Non-completion (a fancy word for dropout) rates in Colleges are at 6%, in ITs it is 34%, and in Universities it is 17%. The overall non-completion rate at level 8 is 18% (34,059 students in total) - this is a lot lower than the headline figures being given on radio news this morning. The lowest non-completion rate is 3% in St. Patrick’s College, Drumcondra (606 students) - while the highest is 39% at IT Tallaght (605 students), clearly an unusual statistic for institutions with an almost identical number of students - see chart below:
Perhaps of more interest to me was the headline figure of 46% non-completion rate in the Computing area. Schools of Computing across the land cannot hide from these figures - here's the HEA's chart for all institutions and also for all levels:
Technical courses are indeed challenging, and the HEA point to the Mathematics component of Computing courses as a possible reason for non-completion. The image of working in IT of creating best-selling games, killer apps, and making a lot of money with the potential of becoming a multi-millionaire is a strong one, but this is not going to happen until you learn some Maths and Programming. The HEA report also suggests a strong link between CAO points and non-completion rates - perhaps we are letting some students on low points onto courses they are not yet able for.

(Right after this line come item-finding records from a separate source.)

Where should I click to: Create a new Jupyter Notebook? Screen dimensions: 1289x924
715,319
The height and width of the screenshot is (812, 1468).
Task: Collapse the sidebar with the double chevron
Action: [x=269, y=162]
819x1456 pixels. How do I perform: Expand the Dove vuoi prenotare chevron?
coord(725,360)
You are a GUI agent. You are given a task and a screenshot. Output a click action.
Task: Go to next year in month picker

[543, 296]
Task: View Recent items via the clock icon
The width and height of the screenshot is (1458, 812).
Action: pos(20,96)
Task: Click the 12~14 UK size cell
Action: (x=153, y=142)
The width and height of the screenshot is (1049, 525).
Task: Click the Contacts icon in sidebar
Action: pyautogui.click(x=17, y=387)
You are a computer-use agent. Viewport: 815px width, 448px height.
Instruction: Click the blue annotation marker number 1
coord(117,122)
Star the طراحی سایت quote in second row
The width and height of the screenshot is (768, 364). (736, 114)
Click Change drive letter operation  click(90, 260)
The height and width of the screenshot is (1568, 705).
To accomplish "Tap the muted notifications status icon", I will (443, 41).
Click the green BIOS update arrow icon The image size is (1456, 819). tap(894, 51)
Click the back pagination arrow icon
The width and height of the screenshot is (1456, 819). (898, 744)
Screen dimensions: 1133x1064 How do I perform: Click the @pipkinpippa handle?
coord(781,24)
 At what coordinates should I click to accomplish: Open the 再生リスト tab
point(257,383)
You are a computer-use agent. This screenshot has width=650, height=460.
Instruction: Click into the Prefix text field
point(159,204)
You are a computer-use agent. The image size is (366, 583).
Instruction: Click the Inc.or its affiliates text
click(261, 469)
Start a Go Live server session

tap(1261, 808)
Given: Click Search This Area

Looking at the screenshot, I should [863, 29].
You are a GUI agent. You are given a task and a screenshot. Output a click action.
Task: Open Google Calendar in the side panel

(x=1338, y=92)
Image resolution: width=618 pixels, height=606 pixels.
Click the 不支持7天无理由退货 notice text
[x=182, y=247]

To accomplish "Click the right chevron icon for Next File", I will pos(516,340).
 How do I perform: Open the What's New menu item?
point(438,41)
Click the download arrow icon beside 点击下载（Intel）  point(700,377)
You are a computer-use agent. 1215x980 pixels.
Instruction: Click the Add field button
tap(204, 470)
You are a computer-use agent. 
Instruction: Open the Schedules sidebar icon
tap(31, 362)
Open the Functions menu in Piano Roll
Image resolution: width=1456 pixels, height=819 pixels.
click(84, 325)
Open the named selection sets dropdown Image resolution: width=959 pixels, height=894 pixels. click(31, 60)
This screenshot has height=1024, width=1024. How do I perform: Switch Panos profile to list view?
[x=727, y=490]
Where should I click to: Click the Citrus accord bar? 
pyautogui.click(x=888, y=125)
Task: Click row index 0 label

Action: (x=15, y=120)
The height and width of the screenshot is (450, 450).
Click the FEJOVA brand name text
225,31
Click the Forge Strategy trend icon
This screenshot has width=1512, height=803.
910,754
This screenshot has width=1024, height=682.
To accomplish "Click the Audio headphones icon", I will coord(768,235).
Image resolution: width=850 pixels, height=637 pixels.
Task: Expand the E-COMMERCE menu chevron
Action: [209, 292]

I do see lower numbers of students finishing courses than the number at the start in my own classes - it is inevitable. Choosing the right course is a two-way thing: we have to make sure that the course is right for a student, but we also have to make sure that the student is right for the course. I really don't see how an 18 year-old school leaver can be certain of what their future is going to bring - in 1977 when I was 18, I certainly didn't. Most Colleges have tried lots of things to engage first year students in an effort to keep them on board and reduce non-completion. Based ion the HEA figures we all have to try harder!